* _The task_
Find the line containing "Where should I click to: Expand the Refactor" in the entries below. Restate it and each line after it, word for word, up to and including the line containing "Open the Referrals".

Pixel coordinate grounding data
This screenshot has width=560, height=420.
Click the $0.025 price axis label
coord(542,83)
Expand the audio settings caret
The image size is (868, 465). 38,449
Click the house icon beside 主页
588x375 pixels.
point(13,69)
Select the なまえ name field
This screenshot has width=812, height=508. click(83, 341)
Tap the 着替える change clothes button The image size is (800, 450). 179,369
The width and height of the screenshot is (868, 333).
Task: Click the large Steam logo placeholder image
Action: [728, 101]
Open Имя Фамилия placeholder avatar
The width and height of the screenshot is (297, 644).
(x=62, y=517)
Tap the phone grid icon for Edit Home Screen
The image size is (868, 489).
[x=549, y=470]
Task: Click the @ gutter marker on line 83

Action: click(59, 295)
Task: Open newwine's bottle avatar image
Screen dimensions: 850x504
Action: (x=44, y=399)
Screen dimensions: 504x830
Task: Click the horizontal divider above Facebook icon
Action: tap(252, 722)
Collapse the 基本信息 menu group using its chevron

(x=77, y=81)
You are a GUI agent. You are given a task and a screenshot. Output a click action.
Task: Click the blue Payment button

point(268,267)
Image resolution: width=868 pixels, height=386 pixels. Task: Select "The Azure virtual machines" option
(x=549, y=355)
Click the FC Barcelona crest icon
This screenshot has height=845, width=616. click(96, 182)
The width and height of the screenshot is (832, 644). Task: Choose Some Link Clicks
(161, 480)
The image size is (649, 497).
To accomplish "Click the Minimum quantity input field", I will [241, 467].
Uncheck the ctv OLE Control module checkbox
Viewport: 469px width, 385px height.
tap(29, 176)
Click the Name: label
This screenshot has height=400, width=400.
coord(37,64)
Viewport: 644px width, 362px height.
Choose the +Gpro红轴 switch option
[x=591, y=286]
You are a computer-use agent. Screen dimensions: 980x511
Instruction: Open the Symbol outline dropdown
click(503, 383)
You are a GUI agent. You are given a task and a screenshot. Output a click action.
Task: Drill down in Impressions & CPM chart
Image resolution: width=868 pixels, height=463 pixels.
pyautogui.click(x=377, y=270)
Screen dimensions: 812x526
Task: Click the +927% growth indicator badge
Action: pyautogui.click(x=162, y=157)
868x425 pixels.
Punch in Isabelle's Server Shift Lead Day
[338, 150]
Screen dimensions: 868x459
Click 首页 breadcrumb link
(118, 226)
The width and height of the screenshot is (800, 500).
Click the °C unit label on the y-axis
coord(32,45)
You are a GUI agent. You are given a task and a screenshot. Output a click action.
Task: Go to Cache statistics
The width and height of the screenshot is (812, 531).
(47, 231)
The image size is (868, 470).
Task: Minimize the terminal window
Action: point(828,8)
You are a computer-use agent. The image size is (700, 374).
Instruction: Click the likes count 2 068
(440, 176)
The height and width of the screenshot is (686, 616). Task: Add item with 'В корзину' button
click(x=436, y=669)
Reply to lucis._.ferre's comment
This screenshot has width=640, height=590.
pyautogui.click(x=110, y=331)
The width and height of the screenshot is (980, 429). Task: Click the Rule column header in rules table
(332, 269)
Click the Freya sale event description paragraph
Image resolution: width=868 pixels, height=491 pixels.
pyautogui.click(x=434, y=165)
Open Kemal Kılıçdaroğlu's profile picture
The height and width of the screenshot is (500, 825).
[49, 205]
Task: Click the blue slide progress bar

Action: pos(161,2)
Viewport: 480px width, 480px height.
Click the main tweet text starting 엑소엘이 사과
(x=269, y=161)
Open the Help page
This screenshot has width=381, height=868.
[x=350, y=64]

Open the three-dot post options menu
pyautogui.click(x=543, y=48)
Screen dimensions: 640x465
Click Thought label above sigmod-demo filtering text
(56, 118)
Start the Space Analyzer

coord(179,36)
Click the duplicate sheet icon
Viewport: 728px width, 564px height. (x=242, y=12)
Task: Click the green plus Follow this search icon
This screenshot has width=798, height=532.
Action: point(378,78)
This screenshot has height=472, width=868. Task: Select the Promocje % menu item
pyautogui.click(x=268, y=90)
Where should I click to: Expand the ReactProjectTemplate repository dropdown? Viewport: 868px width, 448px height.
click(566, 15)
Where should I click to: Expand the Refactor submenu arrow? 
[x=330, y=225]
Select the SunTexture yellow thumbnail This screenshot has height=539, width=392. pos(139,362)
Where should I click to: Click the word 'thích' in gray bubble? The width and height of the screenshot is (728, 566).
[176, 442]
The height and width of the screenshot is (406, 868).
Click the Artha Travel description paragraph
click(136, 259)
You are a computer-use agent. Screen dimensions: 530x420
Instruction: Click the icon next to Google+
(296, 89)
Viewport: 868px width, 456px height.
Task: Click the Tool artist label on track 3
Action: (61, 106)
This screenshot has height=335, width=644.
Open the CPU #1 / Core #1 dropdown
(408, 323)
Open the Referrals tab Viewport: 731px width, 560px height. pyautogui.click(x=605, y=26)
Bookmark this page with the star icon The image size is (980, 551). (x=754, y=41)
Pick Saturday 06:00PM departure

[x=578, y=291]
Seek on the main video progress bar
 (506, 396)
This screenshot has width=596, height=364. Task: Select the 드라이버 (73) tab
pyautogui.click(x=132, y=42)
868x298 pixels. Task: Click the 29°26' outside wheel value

* _Answer space_
Where should I click to: Expand the Refactor submenu arrow? 
[x=330, y=225]
Select the SunTexture yellow thumbnail This screenshot has height=539, width=392. pos(139,362)
Where should I click to: Click the word 'thích' in gray bubble? The width and height of the screenshot is (728, 566).
[176, 442]
The height and width of the screenshot is (406, 868).
Click the Artha Travel description paragraph
click(136, 259)
You are a computer-use agent. Screen dimensions: 530x420
Instruction: Click the icon next to Google+
(296, 89)
Viewport: 868px width, 456px height.
Task: Click the Tool artist label on track 3
Action: (61, 106)
This screenshot has height=335, width=644.
Open the CPU #1 / Core #1 dropdown
(408, 323)
Open the Referrals tab Viewport: 731px width, 560px height. pyautogui.click(x=605, y=26)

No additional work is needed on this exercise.